По запискам Бугрова можно составить представление о динамике праздничной культуры, о проникновении в быт советских праздников. В первые послереволюционные годы у него только изредка встречаются упоминания о новых праздниках. Например, в дневнике за 1922–1923 гг. названы: «25 октября. Советский праздник. <…> 28 февраля. Советский праздник низверженья самодержавия. <…> 5 марта вторник. Ярославские чудотворцы, День парижской коммуны, советский праздник»854
. В 1924 г. уже есть подробное описание праздника Кооперации: «23 июня ст. ст. в воскресенье, по новому стилю 6 июля, Праздник Кооперации. На центральном паточном заводе бывшем братьев Семеновых была сделана вышка напротив конторы и лабаза и обставлена елками и красными плакатами с надписями, я не помню, что написано на них, потому что стал близорук глазами. Народу было много слушателей. Говорили с этой вышки вроде трону, как, бывало, представляли у нас в деревне Царя Максимилиана. Я только помню, один оратор говорил о выставке рогатого скота в Бору. Это, говорят, был ветеринарный доктор Геннадий Александрович. Я слышал, что слушатели говорили. А они говорят: хорошо, только мы-то все голодные и нагие, не охота и слушать. И начали расходиться по домам недовольные одними словами»855. В 1925 г. он уже называет годовщину Октябрьской революции «величайшим праздником» и описывает праздничное застолье, устроенное в этот день. В этом сказывается влияние агитации и официальной риторики советской прессы. «25 октября. Праздник октябрьского переворота 1917 года 25 октября. Величайший новый праздник переворота. Качалов Павел Иванович пришел к нам с четвертной самогонки от Петра и Павла [от села Петропавловское], это было вчерашний день. Меня напоил пьяного. Я его повез на лошади до Юрошны до его квартиры вечером. Привез на квартиру, сели за стол и стали угощаться и петь песни»856.Таким образом, праздничная культура раннесоветского периода демонстрирует сочетание двух дискурсов – традиционного, базирующегося на православном календаре и укорененного в повседневном крестьянском быту, и советского, в основе которого лежат даты, связанные с революционными событиями, праздники, установленные для пропаганды новых идей и призванные изменить мировоззрение и систему ценностей крестьян.

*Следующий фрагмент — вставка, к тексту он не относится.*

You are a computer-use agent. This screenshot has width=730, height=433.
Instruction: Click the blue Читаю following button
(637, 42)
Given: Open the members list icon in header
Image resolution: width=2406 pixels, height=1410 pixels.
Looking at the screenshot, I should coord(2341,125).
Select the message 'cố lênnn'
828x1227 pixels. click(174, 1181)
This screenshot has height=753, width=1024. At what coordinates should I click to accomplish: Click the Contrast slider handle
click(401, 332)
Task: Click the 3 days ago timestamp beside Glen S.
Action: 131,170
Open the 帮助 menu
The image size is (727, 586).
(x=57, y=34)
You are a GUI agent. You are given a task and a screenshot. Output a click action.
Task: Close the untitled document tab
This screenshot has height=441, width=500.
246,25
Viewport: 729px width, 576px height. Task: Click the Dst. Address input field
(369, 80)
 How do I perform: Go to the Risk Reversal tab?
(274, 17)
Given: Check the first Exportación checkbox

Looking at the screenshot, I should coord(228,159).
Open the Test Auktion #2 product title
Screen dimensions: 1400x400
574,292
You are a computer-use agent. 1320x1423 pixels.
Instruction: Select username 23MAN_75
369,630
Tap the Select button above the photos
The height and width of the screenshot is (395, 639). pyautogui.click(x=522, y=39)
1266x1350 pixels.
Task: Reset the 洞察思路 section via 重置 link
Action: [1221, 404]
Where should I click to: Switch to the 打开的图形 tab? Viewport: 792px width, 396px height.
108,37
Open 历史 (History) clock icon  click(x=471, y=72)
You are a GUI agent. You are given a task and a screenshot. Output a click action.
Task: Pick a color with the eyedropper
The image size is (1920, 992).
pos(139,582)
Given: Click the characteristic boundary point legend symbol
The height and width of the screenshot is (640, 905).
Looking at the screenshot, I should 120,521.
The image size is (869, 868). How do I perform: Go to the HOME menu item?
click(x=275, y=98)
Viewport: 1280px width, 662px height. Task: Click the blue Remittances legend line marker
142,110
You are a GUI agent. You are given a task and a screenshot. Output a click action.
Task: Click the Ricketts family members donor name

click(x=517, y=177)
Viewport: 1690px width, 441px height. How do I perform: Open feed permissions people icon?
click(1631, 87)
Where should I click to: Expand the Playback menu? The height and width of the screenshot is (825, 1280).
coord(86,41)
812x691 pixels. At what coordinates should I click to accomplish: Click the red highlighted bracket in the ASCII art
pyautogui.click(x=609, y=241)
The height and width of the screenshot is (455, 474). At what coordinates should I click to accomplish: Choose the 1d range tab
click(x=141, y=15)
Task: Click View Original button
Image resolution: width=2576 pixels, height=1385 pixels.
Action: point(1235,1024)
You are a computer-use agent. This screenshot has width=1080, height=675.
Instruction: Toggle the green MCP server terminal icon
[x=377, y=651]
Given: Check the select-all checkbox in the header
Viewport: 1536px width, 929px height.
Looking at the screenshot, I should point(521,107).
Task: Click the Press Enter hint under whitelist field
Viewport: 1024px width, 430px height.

Одним из явлений, непосредственно повлиявших на перестройку как поведенческих практик, так и мировоззренческих установок крестьян, было изменение государственной политики регулирования семейно-брачных отношений. «Браки или женитьба молодых людей в деревне Вороксе по-новому через совет волосного правления и подпись рук жениха и невесты для верности»857
. Это радикально изменило систему перераспределения ресурсов внутри крестьянской общины, взаимоотношения между поколениями, стимулировало разрушение патриархальных оснований хозяйствования.Характер трансформации повседневной жизни деревни наглядно демонстрирует заметка, свидетельствующая о появлении новых общественных практик, вытеснивших прежние способы распределения труда в сельском сообществе. «Каждый день собрание в деревне, т. е. десяток по-нашему названью, читанье бумаг, распоряжение сельского совета и районного совета, наряды подвод на разные дела. То дрова пилить в лес, то ехать за дровами тоже в лес и везти на государственный завод Понизовкина, то возить песок к Понизовкину для устройства гавани для судов, то подводы в Ярославль кого-нибудь везти, то до волостного совета кого-нибудь везти, то картофель везти. Одним словом, дела и дела. То спрашивают для государства говядины, масла, яиц, то кожу сдавать в потребиловку, то ехать за товаром в Ярославль для потребиловки. В народе говор, вздохи, свалка дела на того да на другова: что он не едет, что он нейдет»858
.Таким образом, внимательное прочтение записок П. В. Бугрова позволяет реконструировать повседневную жизнь сельского сообщества, начиная с экономического положения, заканчивая общим комплексом умонастроений и мировоззренческих позиций. Дневники Бугрова демонстрируют приоритет хозяйственных интересов, что обусловлено как всем крестьянским жизненным укладом, так и характером переживаемого периода, вынуждавшего людей искать пути выживания. Вопросы политического устройства при этом отходят на задний план.
Из дневников Бугрова нельзя понять, было ли в его деревне разделение на «своих» и «чужих» («красных» и «белых») и насколько был выражен социальный антагонизм. В ряде случаев проявляется классовая вражда, что отразилось в записках, посвященных погромам завода Понизовкина, самого крупного в округе предпринимателя. По-видимому, существовало и противостояние, отражавшее разницу интересов крестьян, имевших достаточные земельные наделы, и безземельных бедняков. Надежда на получение своей земли неоднократно проговаривается в письмах Бугрова к сыну.